The designation of forecourt and convenience retail as essential services throughout the pandemic, means that buyer demand for such businesses has never been stronger, concludes a report by specialist business property adviser, Christie & Co. 

The company has launched its ‘Retail Insight 2021’ report, providing an overview of its activity in specialist retail markets and the funding landscape in the first half of 2021. The report reflects on previous predictions, supply and demand, emerging trends and the growing role of environmental, social and governance (ESG) standards.

The report reveals that due to convenience retail and forecourts being designated essential services throughout the pandemic, buyer demand for such businesses has never been stronger. Throughout the first half of 2021, sales of convenience stores and petrol filling stations reached the highest levels seen since 2017 and as a result, Christie & Co’s Retail experts had sold a retail business every single working day to the end of June.

Deals done comprised a good mix of independent and corporate sales, which contrasts with what the team had experienced over the previous 10 years. Corporate ‘churn’ ramped up in the first half of the year, with projects including multi-phase divestment programmes with the Co-operative Group and Bestway Retail. ‘Retirement’ remained the most prominent driver for independent business sales, with 53% of the instructions resulting from clients seeking retirement.

According to the report, the current volume of businesses available is insufficient to satisfy the incredible demand from buyers. Sellers appear to be holding onto their assets to make the most of the prolonged period of sales growth amid the pandemic, and this had made it challenging to bring sufficient instructions to the market. This in turn, is leading to competitive bidding, premium prices being achieved, and positively, a reduced period from offer acceptance to exchange of contracts.

Most buyers were existing independent retailers looking to acquire additional high-quality sites and increase exposure to improved trading conditions. The Christie & Co team have also observed an increase in demand for ‘hotspot’ leisure destinations such as national parks and coastal resorts - most likely due to investors seeking out opportunities to capitalise on holiday trade that is likely to result from the current UK staycation boom – something which is expected to continue in light of international travel restrictions.

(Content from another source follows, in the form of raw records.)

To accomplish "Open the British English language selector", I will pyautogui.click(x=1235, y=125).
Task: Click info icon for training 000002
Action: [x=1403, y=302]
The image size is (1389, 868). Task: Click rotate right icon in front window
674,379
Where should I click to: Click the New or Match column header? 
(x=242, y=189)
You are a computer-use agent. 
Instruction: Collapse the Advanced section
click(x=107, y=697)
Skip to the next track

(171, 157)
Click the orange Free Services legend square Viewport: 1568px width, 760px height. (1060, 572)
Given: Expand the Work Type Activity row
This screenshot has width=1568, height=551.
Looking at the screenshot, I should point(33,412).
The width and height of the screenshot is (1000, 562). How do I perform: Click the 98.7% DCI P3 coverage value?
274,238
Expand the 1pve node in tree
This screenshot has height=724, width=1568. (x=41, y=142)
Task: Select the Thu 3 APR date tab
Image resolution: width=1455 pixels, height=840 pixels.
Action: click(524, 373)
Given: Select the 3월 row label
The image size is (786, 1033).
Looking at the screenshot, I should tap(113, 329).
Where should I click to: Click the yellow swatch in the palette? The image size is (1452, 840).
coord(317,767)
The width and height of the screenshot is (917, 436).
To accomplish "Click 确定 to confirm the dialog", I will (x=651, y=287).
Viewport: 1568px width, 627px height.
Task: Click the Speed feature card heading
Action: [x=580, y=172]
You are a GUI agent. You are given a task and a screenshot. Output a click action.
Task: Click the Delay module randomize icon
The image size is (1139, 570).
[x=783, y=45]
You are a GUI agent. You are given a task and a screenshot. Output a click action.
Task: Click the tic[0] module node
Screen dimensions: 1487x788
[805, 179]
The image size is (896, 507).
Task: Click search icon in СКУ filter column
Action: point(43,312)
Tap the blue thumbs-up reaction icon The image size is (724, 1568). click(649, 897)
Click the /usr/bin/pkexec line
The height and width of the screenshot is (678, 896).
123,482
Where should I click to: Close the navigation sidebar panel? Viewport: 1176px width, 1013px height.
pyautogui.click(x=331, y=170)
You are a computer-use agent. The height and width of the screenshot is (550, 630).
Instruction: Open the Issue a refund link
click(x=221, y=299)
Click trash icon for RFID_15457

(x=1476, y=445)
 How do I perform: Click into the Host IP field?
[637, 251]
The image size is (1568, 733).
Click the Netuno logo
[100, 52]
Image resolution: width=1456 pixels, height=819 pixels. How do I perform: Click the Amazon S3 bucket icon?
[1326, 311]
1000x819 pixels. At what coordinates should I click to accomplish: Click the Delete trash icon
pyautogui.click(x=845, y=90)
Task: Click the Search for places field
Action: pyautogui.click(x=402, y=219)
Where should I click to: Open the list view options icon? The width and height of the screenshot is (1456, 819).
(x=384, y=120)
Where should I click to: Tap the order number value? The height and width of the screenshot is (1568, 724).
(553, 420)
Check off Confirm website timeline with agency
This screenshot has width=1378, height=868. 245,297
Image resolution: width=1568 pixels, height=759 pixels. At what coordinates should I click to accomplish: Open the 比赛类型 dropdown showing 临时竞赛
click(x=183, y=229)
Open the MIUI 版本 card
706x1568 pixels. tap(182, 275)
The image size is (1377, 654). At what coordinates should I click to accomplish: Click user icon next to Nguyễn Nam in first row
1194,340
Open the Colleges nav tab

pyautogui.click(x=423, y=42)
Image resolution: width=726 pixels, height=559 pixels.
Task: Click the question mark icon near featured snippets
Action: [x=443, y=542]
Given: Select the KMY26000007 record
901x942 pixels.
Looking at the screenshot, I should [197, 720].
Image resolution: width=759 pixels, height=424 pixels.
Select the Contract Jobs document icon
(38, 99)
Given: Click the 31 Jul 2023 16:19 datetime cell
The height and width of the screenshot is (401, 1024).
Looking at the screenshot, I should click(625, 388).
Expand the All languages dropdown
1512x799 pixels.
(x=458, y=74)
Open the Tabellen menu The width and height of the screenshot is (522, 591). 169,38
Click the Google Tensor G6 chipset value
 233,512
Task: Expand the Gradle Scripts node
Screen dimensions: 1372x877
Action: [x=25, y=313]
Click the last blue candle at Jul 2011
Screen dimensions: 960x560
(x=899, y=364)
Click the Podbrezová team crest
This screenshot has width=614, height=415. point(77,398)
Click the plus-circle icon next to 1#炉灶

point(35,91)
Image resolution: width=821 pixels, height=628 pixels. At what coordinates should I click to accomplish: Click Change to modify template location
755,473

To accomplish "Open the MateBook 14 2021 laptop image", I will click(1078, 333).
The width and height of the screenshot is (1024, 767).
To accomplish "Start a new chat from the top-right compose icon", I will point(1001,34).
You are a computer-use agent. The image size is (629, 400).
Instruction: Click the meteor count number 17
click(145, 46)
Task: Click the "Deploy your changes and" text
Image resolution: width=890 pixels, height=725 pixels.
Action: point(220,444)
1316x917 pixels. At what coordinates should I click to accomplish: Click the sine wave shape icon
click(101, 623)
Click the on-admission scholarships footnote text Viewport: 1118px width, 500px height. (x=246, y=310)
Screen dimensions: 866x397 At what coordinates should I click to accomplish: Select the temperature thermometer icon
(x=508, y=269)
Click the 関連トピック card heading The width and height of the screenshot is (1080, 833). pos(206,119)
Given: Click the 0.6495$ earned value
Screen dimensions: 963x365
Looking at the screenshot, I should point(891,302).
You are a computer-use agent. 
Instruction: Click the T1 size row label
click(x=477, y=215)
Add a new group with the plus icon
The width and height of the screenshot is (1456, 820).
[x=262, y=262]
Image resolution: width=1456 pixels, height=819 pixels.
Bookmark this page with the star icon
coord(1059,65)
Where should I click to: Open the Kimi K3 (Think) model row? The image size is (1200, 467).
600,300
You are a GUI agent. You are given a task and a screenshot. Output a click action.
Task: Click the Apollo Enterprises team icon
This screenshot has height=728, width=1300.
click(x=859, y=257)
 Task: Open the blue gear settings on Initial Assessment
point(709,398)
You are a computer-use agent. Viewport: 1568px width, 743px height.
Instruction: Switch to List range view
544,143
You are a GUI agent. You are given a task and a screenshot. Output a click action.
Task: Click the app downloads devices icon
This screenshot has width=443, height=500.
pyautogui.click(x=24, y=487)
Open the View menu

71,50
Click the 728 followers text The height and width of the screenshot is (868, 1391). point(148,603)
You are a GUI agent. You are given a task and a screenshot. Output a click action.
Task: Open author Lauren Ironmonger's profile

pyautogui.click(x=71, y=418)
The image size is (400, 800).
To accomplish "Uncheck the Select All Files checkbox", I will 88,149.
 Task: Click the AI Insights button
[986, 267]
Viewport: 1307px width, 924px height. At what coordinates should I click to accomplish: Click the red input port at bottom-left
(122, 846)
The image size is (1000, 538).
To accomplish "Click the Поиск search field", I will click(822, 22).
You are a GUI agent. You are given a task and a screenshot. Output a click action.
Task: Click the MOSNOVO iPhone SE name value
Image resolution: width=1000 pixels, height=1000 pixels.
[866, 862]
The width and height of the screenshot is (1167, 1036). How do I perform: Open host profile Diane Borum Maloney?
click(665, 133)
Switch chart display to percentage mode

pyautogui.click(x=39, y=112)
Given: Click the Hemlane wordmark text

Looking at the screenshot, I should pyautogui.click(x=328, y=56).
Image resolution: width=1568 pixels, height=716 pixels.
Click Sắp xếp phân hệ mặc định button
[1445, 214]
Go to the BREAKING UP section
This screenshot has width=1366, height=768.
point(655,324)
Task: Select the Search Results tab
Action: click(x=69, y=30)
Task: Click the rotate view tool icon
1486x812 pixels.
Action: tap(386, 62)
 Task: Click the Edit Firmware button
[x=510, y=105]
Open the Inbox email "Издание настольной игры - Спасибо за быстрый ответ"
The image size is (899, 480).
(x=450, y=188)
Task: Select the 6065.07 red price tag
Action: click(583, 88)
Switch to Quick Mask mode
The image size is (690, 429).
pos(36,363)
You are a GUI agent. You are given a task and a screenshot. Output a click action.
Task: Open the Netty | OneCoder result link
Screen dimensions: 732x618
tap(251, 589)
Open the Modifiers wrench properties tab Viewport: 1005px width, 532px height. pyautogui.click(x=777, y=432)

The report also considers key changes the sector is set to benefit from, such as the increased use of technology to mitigate rising operational costs, along with the potential impacts the growing importance of ESG standards could have on the industry.

Steve Rodell, managing director of Retail commented: “We really could not have predicted back in March 2020 and throughout the rest of the year where we would be in 2021. We have adapted to working differently which means far more ‘desk work’, and the first half of the year is a consequence of the hard work done in H2 2020 when there were less restrictions on movement. It remains to be seen if we can satisfy buyer demand and I would encourage anyone even thinking of selling to get in touch as we have a long list of frustrated buyers across the UK and at all price points.”